[Stated task]
Repeat these rows, swapping every "Screen dimensions" for "Display size" and leaving everything else the same.

Data listing:
····················

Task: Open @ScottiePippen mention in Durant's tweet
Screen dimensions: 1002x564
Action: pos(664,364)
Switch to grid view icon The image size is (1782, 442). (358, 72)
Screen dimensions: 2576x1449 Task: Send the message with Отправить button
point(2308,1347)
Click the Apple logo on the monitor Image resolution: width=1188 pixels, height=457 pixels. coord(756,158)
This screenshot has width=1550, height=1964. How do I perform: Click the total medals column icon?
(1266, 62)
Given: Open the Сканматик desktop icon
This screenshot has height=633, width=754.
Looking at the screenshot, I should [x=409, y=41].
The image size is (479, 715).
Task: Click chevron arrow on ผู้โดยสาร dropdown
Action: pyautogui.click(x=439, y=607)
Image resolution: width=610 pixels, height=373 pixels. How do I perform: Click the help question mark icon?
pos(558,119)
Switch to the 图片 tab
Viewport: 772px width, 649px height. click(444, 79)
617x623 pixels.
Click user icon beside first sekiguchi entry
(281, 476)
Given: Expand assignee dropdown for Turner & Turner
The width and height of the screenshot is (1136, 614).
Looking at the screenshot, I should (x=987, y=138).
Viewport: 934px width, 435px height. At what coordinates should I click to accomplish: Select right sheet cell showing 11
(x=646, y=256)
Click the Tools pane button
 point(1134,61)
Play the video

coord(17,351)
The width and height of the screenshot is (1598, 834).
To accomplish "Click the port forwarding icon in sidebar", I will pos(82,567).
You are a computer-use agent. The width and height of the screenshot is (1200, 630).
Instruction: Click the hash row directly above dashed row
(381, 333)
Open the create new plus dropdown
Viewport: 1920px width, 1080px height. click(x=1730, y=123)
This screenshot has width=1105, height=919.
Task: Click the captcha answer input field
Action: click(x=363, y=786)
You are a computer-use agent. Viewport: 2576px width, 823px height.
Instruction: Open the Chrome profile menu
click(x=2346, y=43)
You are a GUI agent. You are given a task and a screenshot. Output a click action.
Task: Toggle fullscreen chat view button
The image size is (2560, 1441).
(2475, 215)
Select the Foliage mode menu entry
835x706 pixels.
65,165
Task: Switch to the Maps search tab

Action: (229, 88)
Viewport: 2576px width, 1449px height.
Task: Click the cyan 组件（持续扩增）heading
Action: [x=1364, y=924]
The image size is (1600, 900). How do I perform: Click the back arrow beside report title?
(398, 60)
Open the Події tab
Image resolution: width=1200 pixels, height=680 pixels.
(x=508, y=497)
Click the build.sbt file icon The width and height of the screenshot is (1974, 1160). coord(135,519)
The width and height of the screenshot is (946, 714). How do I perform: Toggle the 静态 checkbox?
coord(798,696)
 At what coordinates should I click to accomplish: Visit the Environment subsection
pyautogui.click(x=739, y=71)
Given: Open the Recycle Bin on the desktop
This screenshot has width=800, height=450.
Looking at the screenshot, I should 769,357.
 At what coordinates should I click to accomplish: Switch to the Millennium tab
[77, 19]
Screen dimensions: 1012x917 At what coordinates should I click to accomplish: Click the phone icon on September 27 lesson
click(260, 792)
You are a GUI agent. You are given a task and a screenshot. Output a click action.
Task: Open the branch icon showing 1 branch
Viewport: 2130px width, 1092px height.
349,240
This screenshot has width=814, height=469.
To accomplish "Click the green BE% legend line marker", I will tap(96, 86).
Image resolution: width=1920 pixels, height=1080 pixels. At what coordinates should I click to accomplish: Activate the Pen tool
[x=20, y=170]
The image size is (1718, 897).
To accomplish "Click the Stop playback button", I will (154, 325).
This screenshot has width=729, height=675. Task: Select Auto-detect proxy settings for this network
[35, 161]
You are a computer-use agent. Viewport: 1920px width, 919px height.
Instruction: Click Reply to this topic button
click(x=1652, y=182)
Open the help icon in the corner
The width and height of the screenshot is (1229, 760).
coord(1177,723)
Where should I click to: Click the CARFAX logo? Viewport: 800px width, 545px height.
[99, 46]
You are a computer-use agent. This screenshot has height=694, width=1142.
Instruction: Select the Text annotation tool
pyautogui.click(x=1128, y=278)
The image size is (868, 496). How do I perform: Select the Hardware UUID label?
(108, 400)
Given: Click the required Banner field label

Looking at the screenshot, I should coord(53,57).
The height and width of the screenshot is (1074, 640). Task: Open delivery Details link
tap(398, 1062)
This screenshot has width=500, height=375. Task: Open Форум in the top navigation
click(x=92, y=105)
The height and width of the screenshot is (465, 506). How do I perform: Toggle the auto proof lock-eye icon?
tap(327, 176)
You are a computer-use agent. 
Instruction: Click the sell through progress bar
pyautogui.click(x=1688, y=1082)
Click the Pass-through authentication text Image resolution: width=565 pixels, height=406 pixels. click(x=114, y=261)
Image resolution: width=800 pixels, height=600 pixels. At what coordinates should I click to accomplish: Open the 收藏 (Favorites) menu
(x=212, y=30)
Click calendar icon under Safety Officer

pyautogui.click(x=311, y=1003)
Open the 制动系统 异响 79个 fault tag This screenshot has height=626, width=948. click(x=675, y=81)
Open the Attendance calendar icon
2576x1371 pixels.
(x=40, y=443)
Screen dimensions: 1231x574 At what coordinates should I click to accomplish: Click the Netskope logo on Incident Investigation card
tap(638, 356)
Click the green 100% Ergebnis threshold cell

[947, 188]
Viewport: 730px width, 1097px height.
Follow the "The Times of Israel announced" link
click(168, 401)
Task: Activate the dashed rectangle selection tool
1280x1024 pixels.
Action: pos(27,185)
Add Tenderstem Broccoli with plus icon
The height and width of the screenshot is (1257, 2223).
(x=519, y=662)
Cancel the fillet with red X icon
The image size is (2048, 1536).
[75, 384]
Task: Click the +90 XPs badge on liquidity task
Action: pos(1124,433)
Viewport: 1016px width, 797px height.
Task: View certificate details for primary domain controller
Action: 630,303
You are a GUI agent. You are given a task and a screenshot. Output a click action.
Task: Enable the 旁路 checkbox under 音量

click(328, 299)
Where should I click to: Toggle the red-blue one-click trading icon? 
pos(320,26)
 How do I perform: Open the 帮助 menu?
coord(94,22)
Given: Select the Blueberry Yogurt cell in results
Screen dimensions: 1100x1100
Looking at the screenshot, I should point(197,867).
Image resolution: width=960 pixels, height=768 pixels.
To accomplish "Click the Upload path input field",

····················

[Output below]
Task: Open @ScottiePippen mention in Durant's tweet
Display size: 1002x564
Action: pos(664,364)
Switch to grid view icon The image size is (1782, 442). (358, 72)
Display size: 2576x1449 Task: Send the message with Отправить button
point(2308,1347)
Click the Apple logo on the monitor Image resolution: width=1188 pixels, height=457 pixels. coord(756,158)
This screenshot has width=1550, height=1964. How do I perform: Click the total medals column icon?
(1266, 62)
Given: Open the Сканматик desktop icon
This screenshot has height=633, width=754.
Looking at the screenshot, I should [x=409, y=41].
The image size is (479, 715).
Task: Click chevron arrow on ผู้โดยสาร dropdown
Action: pyautogui.click(x=439, y=607)
Image resolution: width=610 pixels, height=373 pixels. How do I perform: Click the help question mark icon?
pos(558,119)
Switch to the 图片 tab
Viewport: 772px width, 649px height. click(444, 79)
617x623 pixels.
Click user icon beside first sekiguchi entry
(281, 476)
Given: Expand assignee dropdown for Turner & Turner
The width and height of the screenshot is (1136, 614).
Looking at the screenshot, I should (x=987, y=138).
Viewport: 934px width, 435px height. At what coordinates should I click to accomplish: Select right sheet cell showing 11
(x=646, y=256)
Click the Tools pane button
 point(1134,61)
Play the video

coord(17,351)
The width and height of the screenshot is (1598, 834).
To accomplish "Click the port forwarding icon in sidebar", I will pos(82,567).
You are a computer-use agent. The width and height of the screenshot is (1200, 630).
Instruction: Click the hash row directly above dashed row
(381, 333)
Open the create new plus dropdown
Viewport: 1920px width, 1080px height. click(x=1730, y=123)
This screenshot has width=1105, height=919.
Task: Click the captcha answer input field
Action: click(x=363, y=786)
You are a computer-use agent. Viewport: 2576px width, 823px height.
Instruction: Open the Chrome profile menu
click(x=2346, y=43)
You are a GUI agent. You are given a task and a screenshot. Output a click action.
Task: Toggle fullscreen chat view button
The image size is (2560, 1441).
(2475, 215)
Select the Foliage mode menu entry
835x706 pixels.
65,165
Task: Switch to the Maps search tab

Action: (229, 88)
Viewport: 2576px width, 1449px height.
Task: Click the cyan 组件（持续扩增）heading
Action: [x=1364, y=924]
The image size is (1600, 900). How do I perform: Click the back arrow beside report title?
(398, 60)
Open the Події tab
Image resolution: width=1200 pixels, height=680 pixels.
(x=508, y=497)
Click the build.sbt file icon The width and height of the screenshot is (1974, 1160). coord(135,519)
The width and height of the screenshot is (946, 714). How do I perform: Toggle the 静态 checkbox?
coord(798,696)
 At what coordinates should I click to accomplish: Visit the Environment subsection
pyautogui.click(x=739, y=71)
Given: Open the Recycle Bin on the desktop
This screenshot has width=800, height=450.
Looking at the screenshot, I should 769,357.
 At what coordinates should I click to accomplish: Switch to the Millennium tab
[77, 19]
Display size: 1012x917 At what coordinates should I click to accomplish: Click the phone icon on September 27 lesson
click(260, 792)
You are a GUI agent. You are given a task and a screenshot. Output a click action.
Task: Open the branch icon showing 1 branch
Viewport: 2130px width, 1092px height.
349,240
This screenshot has width=814, height=469.
To accomplish "Click the green BE% legend line marker", I will tap(96, 86).
Image resolution: width=1920 pixels, height=1080 pixels. At what coordinates should I click to accomplish: Activate the Pen tool
[x=20, y=170]
The image size is (1718, 897).
To accomplish "Click the Stop playback button", I will (154, 325).
This screenshot has width=729, height=675. Task: Select Auto-detect proxy settings for this network
[35, 161]
You are a computer-use agent. Viewport: 1920px width, 919px height.
Instruction: Click Reply to this topic button
click(x=1652, y=182)
Open the help icon in the corner
The width and height of the screenshot is (1229, 760).
coord(1177,723)
Where should I click to: Click the CARFAX logo? Viewport: 800px width, 545px height.
[99, 46]
You are a computer-use agent. This screenshot has height=694, width=1142.
Instruction: Select the Text annotation tool
pyautogui.click(x=1128, y=278)
The image size is (868, 496). How do I perform: Select the Hardware UUID label?
(108, 400)
Given: Click the required Banner field label

Looking at the screenshot, I should coord(53,57).
The height and width of the screenshot is (1074, 640). Task: Open delivery Details link
tap(398, 1062)
This screenshot has width=500, height=375. Task: Open Форум in the top navigation
click(x=92, y=105)
The height and width of the screenshot is (465, 506). How do I perform: Toggle the auto proof lock-eye icon?
tap(327, 176)
You are a computer-use agent. 
Instruction: Click the sell through progress bar
pyautogui.click(x=1688, y=1082)
Click the Pass-through authentication text Image resolution: width=565 pixels, height=406 pixels. click(x=114, y=261)
Image resolution: width=800 pixels, height=600 pixels. At what coordinates should I click to accomplish: Open the 收藏 (Favorites) menu
(x=212, y=30)
Click calendar icon under Safety Officer

pyautogui.click(x=311, y=1003)
Open the 制动系统 异响 79个 fault tag This screenshot has height=626, width=948. click(x=675, y=81)
Open the Attendance calendar icon
2576x1371 pixels.
(x=40, y=443)
Display size: 1231x574 At what coordinates should I click to accomplish: Click the Netskope logo on Incident Investigation card
tap(638, 356)
Click the green 100% Ergebnis threshold cell

[947, 188]
Viewport: 730px width, 1097px height.
Follow the "The Times of Israel announced" link
click(168, 401)
Task: Activate the dashed rectangle selection tool
1280x1024 pixels.
Action: pos(27,185)
Add Tenderstem Broccoli with plus icon
The height and width of the screenshot is (1257, 2223).
(x=519, y=662)
Cancel the fillet with red X icon
The image size is (2048, 1536).
[75, 384]
Task: Click the +90 XPs badge on liquidity task
Action: pos(1124,433)
Viewport: 1016px width, 797px height.
Task: View certificate details for primary domain controller
Action: 630,303
You are a GUI agent. You are given a task and a screenshot. Output a click action.
Task: Enable the 旁路 checkbox under 音量

click(328, 299)
Where should I click to: Toggle the red-blue one-click trading icon? 
pos(320,26)
 How do I perform: Open the 帮助 menu?
coord(94,22)
Given: Select the Blueberry Yogurt cell in results
Display size: 1100x1100
Looking at the screenshot, I should point(197,867).
Image resolution: width=960 pixels, height=768 pixels.
To accomplish "Click the Upload path input field",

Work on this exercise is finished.